How to Accelerate Your Learning with Humanist Theory

most would agree that the world is a cruel place. It is not only focused on people, although most of what happens directly or indirectly affects human behavior. The theory of humanism can be seen as a step towards a more sensitive world, a kinder world. You might be thinking how all of this has to do with learning and how it can make you more qualified than you already are. Well, humanism has its origins in psychology, but it is also closely related to learning theories. This theory links behavior to learning, which isn't all that unique if you look at some other learning models. However, it is still very different with unique uses and benefits. Today you will learn all about it!

What is the theory of humanistic learning?

To get the most out of a concept, you must first have a solid understanding of what a theory is.
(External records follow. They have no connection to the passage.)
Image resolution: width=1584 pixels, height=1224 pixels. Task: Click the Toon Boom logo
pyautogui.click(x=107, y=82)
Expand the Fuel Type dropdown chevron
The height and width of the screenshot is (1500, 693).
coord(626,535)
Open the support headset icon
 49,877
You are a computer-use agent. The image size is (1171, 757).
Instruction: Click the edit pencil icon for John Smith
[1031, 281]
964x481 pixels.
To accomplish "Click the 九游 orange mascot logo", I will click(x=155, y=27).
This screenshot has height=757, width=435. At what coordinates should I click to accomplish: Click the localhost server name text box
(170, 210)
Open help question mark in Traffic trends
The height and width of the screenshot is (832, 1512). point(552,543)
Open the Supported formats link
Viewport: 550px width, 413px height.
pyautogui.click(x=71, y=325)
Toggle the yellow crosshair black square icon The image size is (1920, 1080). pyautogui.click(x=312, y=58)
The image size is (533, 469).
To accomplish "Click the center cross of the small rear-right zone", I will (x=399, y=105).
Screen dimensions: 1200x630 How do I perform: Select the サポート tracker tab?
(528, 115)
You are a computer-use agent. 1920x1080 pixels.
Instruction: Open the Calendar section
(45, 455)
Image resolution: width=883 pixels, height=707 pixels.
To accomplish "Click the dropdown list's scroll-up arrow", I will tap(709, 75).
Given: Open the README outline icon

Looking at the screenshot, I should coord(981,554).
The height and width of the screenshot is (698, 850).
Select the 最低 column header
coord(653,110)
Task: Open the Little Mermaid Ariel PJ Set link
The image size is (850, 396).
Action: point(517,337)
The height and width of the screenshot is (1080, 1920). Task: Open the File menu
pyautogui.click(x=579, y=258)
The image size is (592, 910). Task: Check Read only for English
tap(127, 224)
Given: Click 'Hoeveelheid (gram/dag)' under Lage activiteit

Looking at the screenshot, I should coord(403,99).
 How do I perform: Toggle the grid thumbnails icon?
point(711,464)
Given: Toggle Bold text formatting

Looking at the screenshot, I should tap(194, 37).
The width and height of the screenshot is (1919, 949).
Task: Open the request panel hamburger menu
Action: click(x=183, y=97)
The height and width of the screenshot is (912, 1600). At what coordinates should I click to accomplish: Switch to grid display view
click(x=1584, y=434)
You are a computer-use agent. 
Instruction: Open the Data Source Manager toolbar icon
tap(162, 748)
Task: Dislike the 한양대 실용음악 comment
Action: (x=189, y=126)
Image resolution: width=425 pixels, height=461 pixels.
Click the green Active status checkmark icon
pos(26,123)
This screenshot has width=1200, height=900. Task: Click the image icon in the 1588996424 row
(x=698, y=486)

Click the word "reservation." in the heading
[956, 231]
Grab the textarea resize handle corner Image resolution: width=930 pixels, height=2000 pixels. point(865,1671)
According to the theory in psychology, this puts people in charge of creating better conditions. It aims at a common strong and united world. Here's the thing: This sense of togetherness and empathy leads to learning by encouraging each person to not only acquire the knowledge themselves, but to spread it so that more people can benefit from it. In general, humanism seeks to create a world where everyone is useful, so that even in the most difficult times, any crisis can be fought with cooperation. In terms of definition, theory, humanism focuses on the potential of the individual. It emphasizes things like free will and personal well-being to minimize stress. It is not tied to any religion or culture. Instead of humanism, it believes that regardless of these factors, every person is capable of kindness. This theory gives every person the right to believe what they want without any consequences, criticism, reward or punishment. However, since the whole idea of ​​humanism is co-education, these ideas and beliefs should be openly discussed and shared without ever being respected. The strongest force according to humanism is the human race itself. Each person is responsible for controlling their thoughts and actions.

Assumptions of the theory

All of these ideas seem highly idealistic, and they most certainly are. The theory of humanism was developed from four basic assumptions.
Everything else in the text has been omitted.